1.2 Princípio da participação
O legislador constitucional (art. 225, caput, CF) procurou através deste princípio dividir a responsabilidade pela proteção ao meio ambiente e aí incluído o do trabalho, entre o poder Público e a coletividade, buscando uma forma de vigilância mais efetiva, uma vez que é impossível ao Estado estar em todos os lugares, simultaneamente.
Acerca do referido princípio a Declaração do Rio de Janeiro de 1992, em seu art 10, estabelece:
(...) a melhor maneira de tratar questões ambientais é assegurar a participação, no nível apropriado, de todos os cidadãos interessados. No nível nacional, cada indivíduo terá acesso adequado às informações relativas ao meio ambiente de que disponham as autoridades públicas, inclusive informações sobre materiais e atividades perigosas em suas comunidades, bem como a oportunidade de participar dos processos decisórios. Os estados irão facilitar e estimular a conscientização e a participação popular, colocando as informações à disposição de todos. Será proporcionado acesso efetivo a mecanismos judiciais e administrativos, inclusive no que se refere à compensação e reparação de danos.
No que tange ao meio ambiente do trabalho o princípio em análise adota um viés tripartite, isto é, deve ser composto pelo Estado (Executivo, Legislativo, Judiciário e MPT), pelos empregadores e pelos empregados, ambos representados por seus sindicatos.
Sobre a aplicação do princípio da participação no meio ambiente do trabalho transcrevemos a lição do Professor Raimundo Simão[5]:
Com relação ao meio ambiente do trabalho, sabe-se que existe o Estado, por meio do Ministério Público do Trabalho e Emprego, encarregado não somente de elaborar normas de prevenção e melhoria dos ambientes de trabalho, como estabelece o art. 156 da CLT, mas também de orientar trabalhadores e empregadores quanto ao cumprimento dessas normas e fiscalizá-las, imprimindo sanções administrativas pelo seu descumprimento. Essas sanções vão desde a aplicação de multas pecuniárias previstas no art. 201 da CLT até a interdição de estabelecimentos, setores de serviços, maquinários e equipamento ou embargo de obra (CLT, art. 161).
Ao Sistema Único de Saúde – SUS, cabe importante tarefa de executar as ações de vigilância sanitária e epidemiológica, bem como as de saúde do trabalhador, e colaborar na proteção do meio ambiente, nele compreendido o do trabalho (CF, art. 200, incisos II e VIII). Essa tarefa deve ser executada em conjunto e harmonia com o Ministério do Trabalho e Emprego, com os Centros de Referência de Saúde do Trabalhador e outros órgãos incumbidos da tutela ambiental do trabalho.
De outro lado, incumbe aos sindicatos, como parte da sociedade organizada, a defesa dos direitos e interesses coletivos ou individuais da categoria, inclusive em questões judiciais e administrativas (CF, art. 8º, III), o que inclui o meio ambiente do trabalho. Também com a tarefa de prevenir riscos ambientais no trabalho existem as Comissões Internas de Prevenção de Acidentes – CIPA’s, cujos representantes eleitos pelos trabalhadores têm garantia de emprego para bem cumprirem o seu papel (ADCT, art. 10, inciso II, letra a).
1.3 Princípio da ubiquidade
A professora Maria Helena Diniz[6] em seu dicionário jurídico esclarece:
PRINCÍPIO DA UBIQUIDADE DO MEIO AMBIENTE. Direito Ambiental. Aquele que requer a consideração da proteção do meio ambiente por ocasião do desenvolvimento de uma obra, atividade, política etc. (Celso A. P. Fiorillo e Marcelo A. Rodrigues).

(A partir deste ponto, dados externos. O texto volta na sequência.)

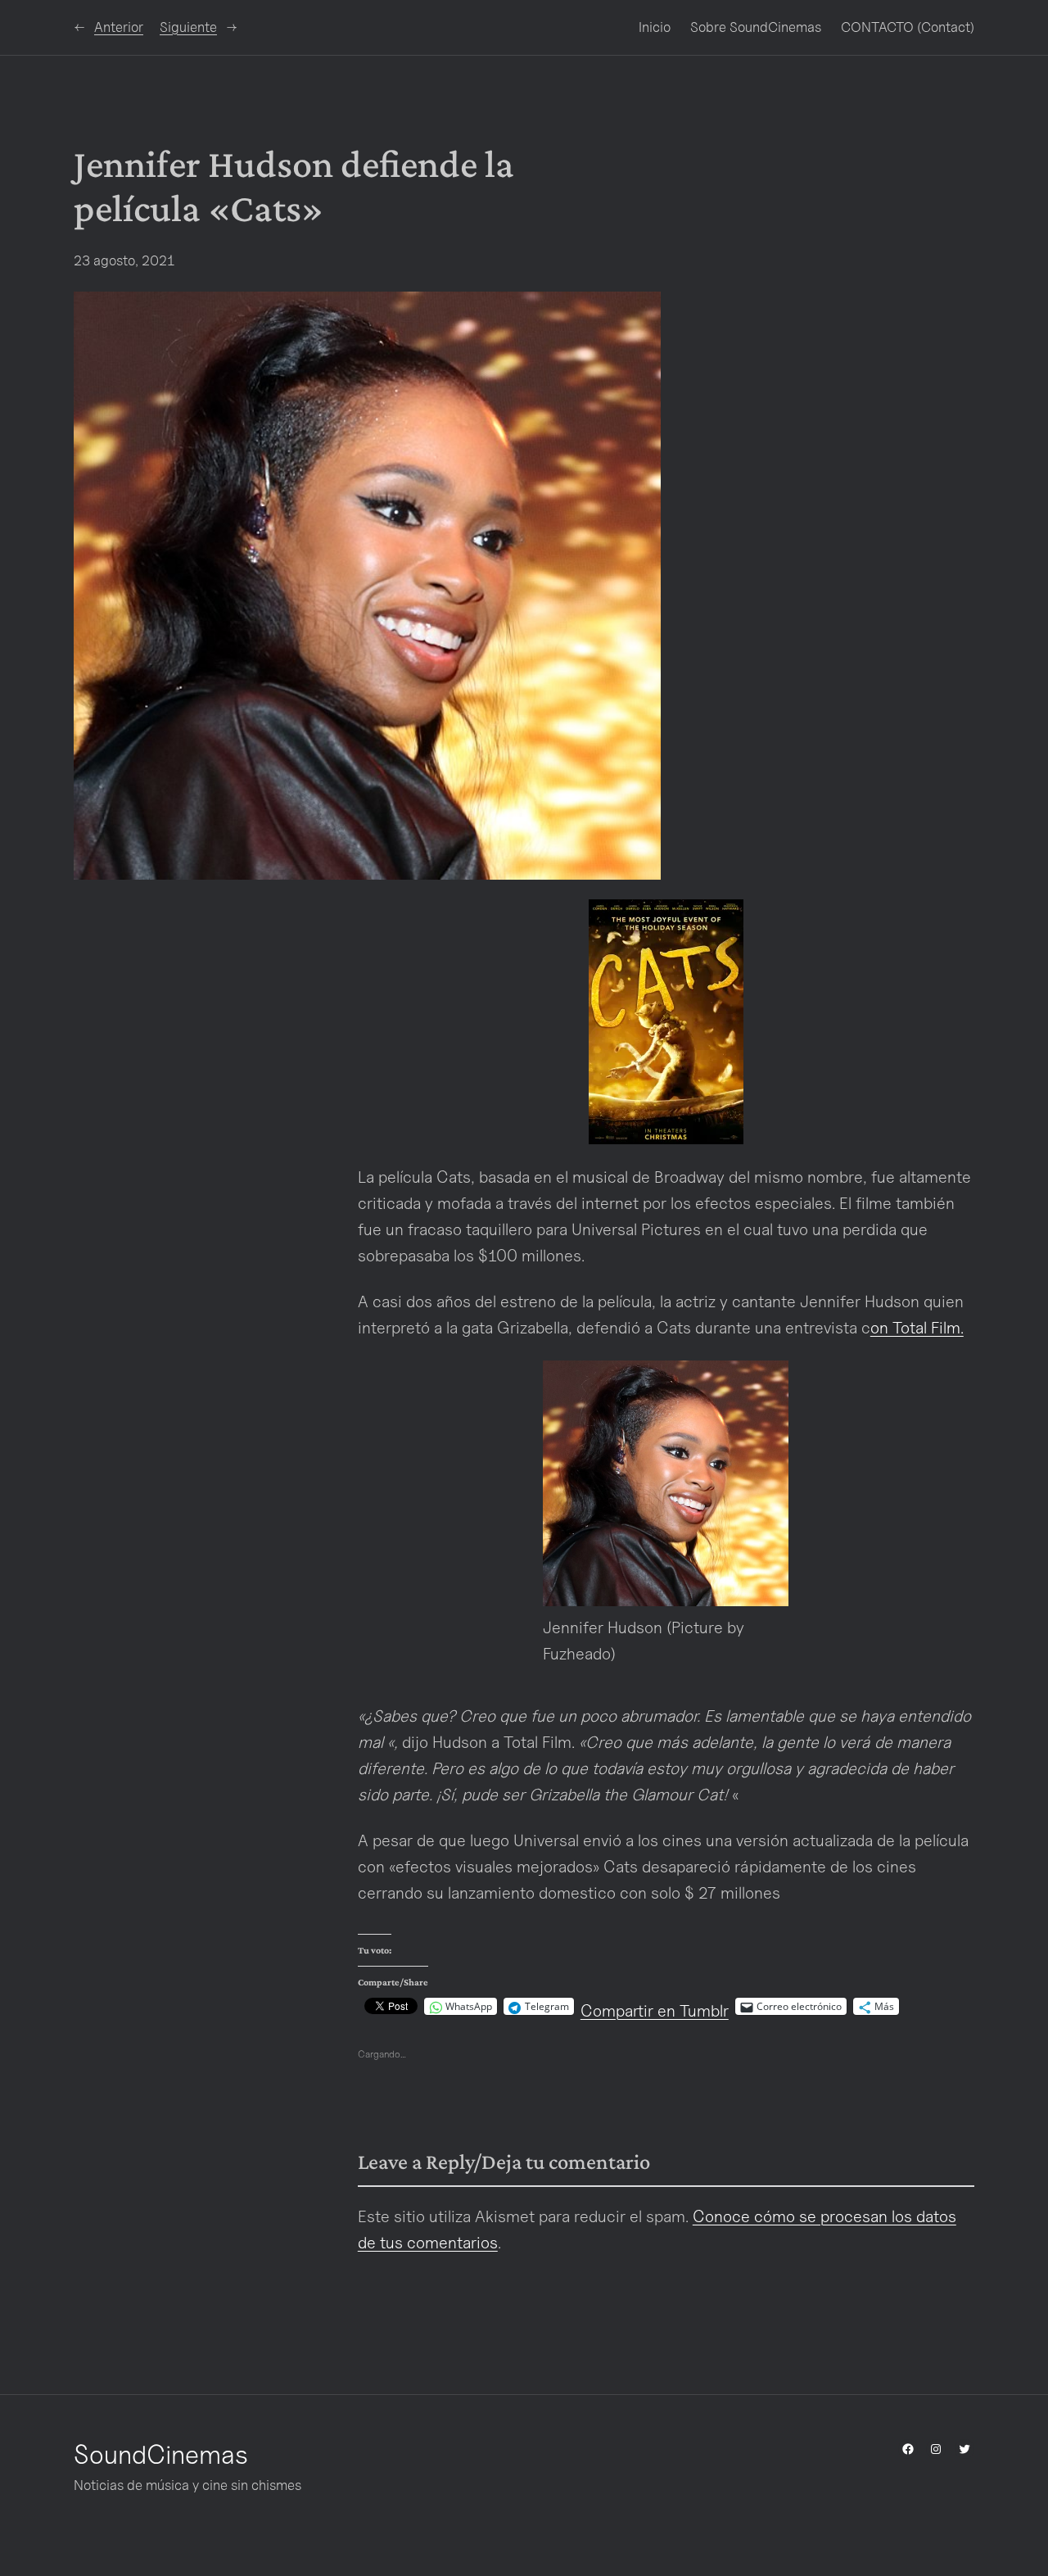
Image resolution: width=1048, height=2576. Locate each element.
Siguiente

O princípio da ubiqüidade recebe a seguinte conotação para o meio ambiente do trabalho, nas palavras do Professor Raimundo Simão:[7]

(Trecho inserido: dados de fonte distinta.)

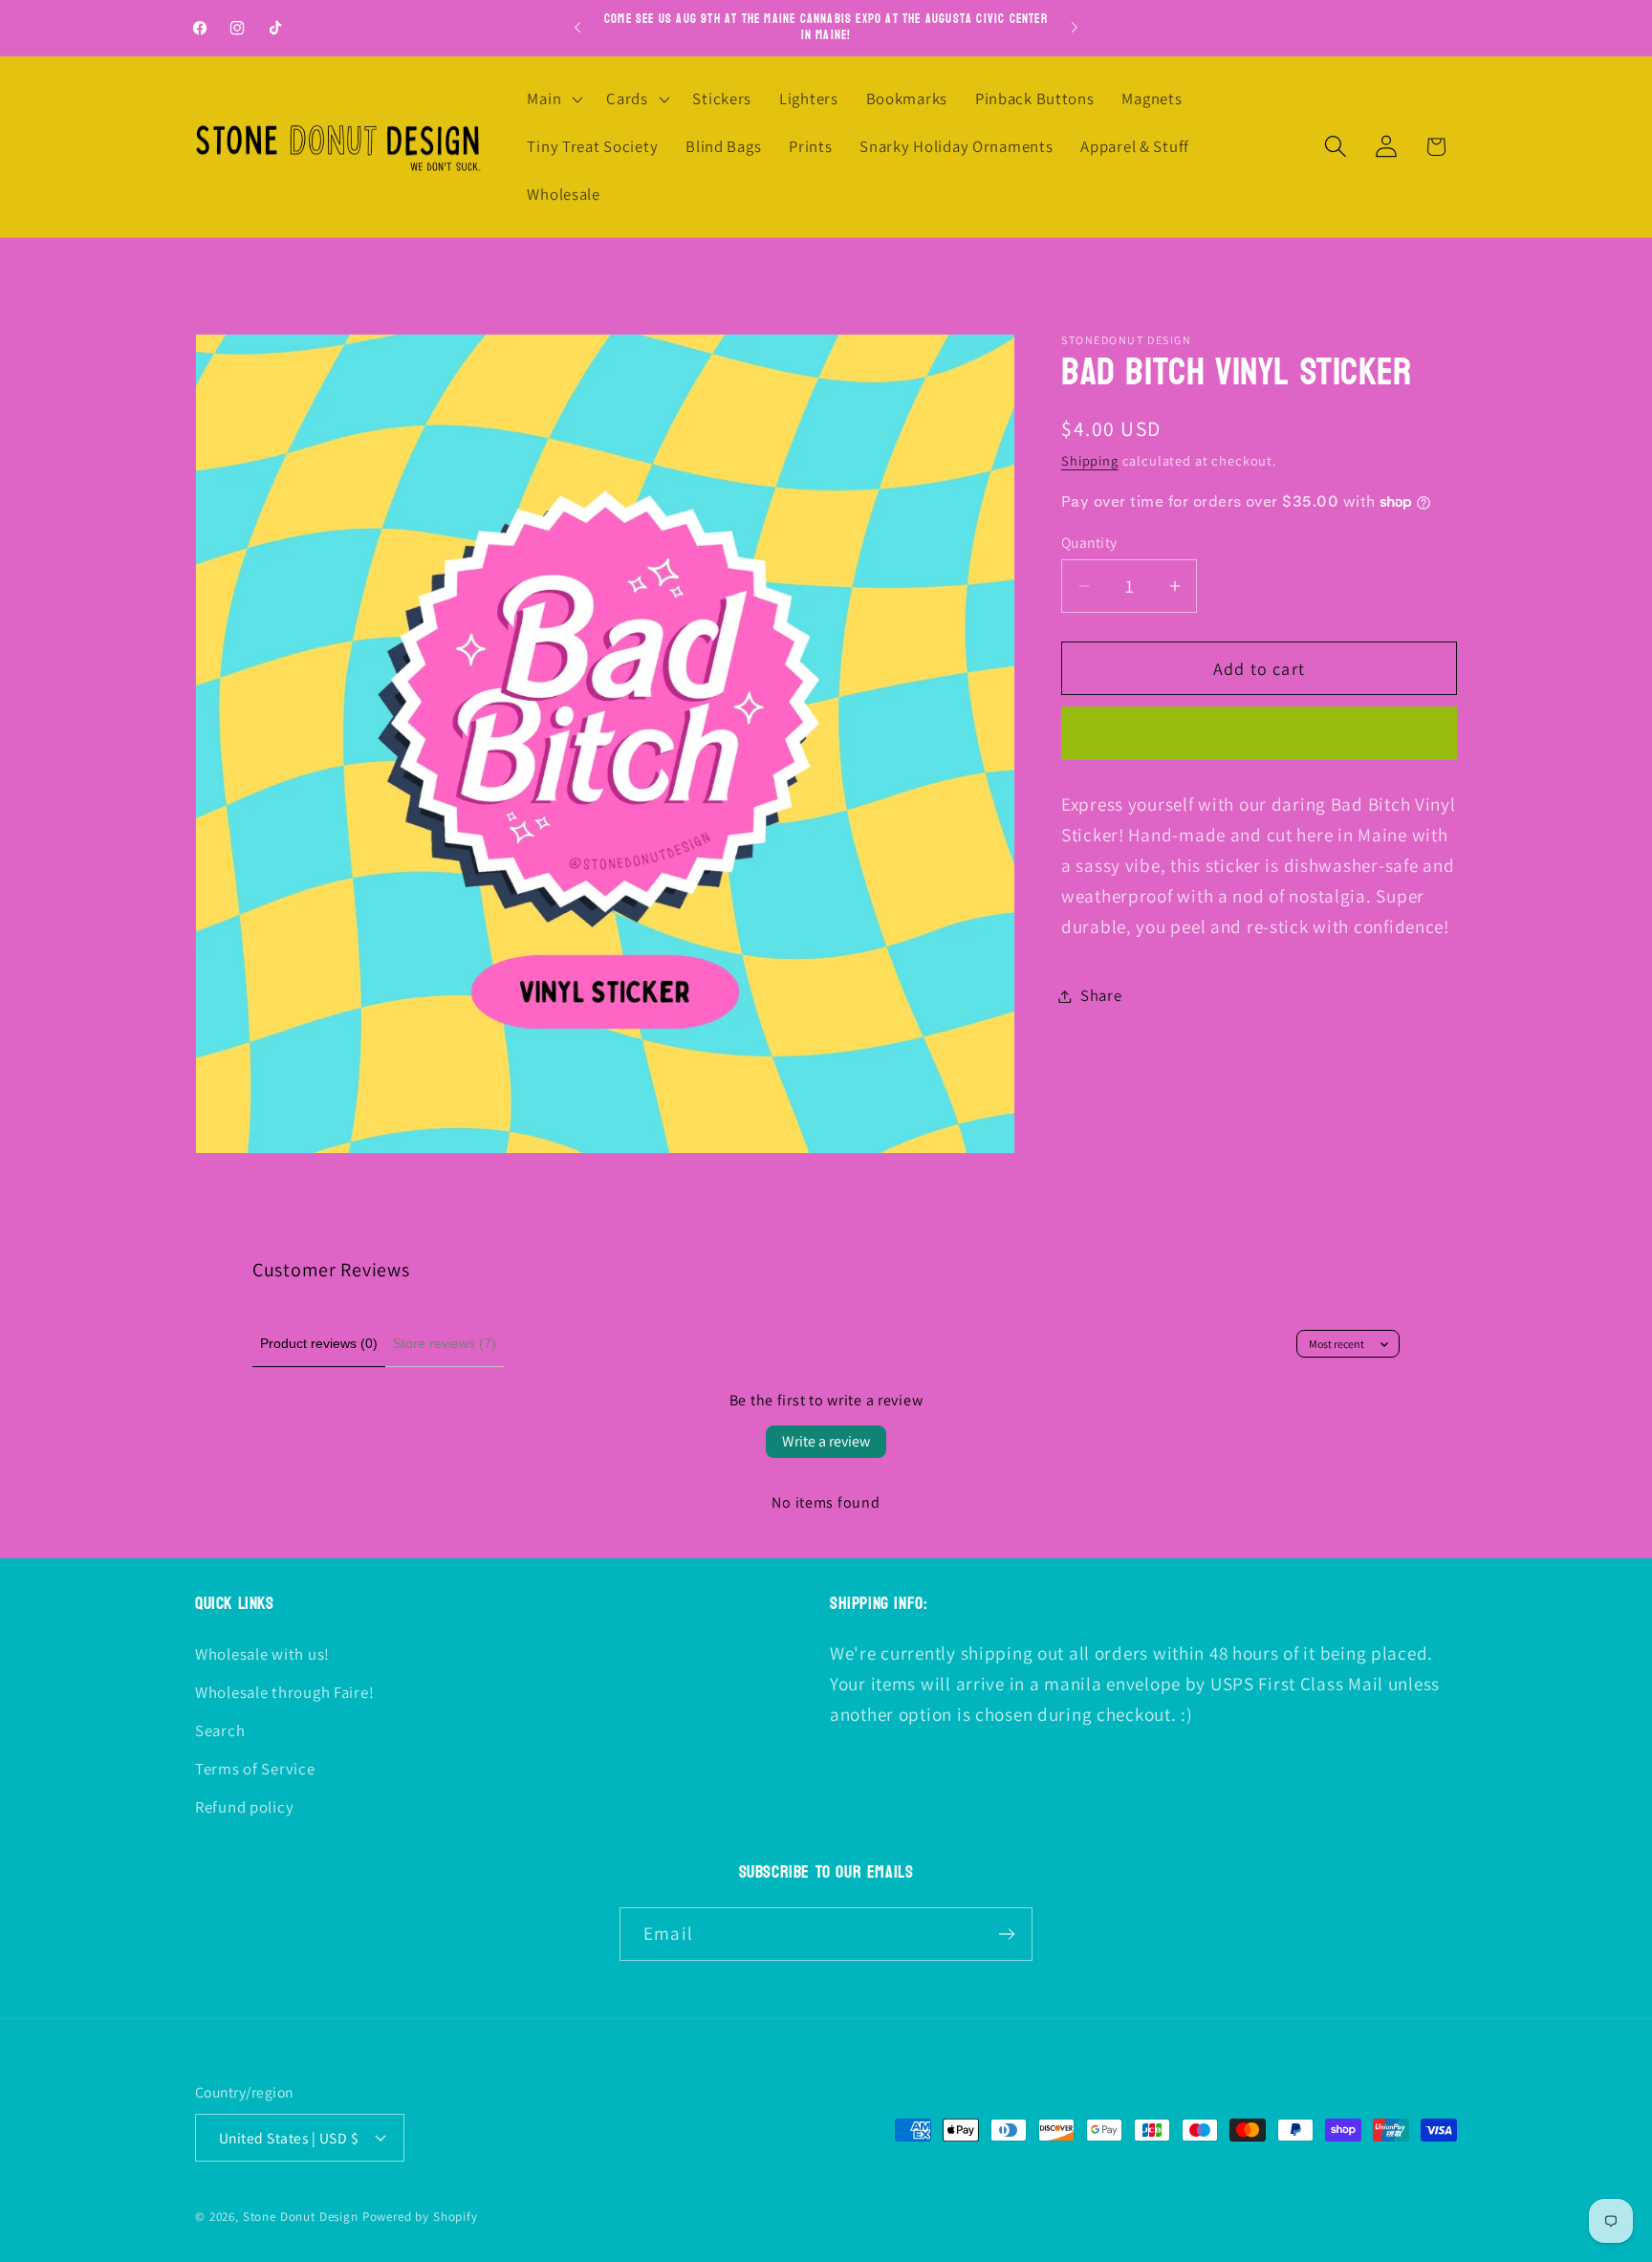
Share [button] (1101, 995)
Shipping (1090, 460)
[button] (553, 99)
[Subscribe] (1006, 1934)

Quando se fala em meio ambiente do trabalho, por sua vez, não se está referindo apenas ao local de trabalho estritamente, mas às condições de trabalho e de vida fora do trabalho como conseqüência de uma sadia qualidade de vida que se almeja para o ser humano; quando se fala em meio ambiente do trabalho, é de se pensar nas conseqüências de um acidente ou doença laboral que atingem não somente como trabalhador, mas este como ser humano; é de se pensar nas conseqüências financeiras, sociais e humanas para a vítima, mas também para a empresa, e, finalmente, para toda a sociedade, a qual, em última análise, responde pelas mazelas sociais em todos os seus graus e aspectos.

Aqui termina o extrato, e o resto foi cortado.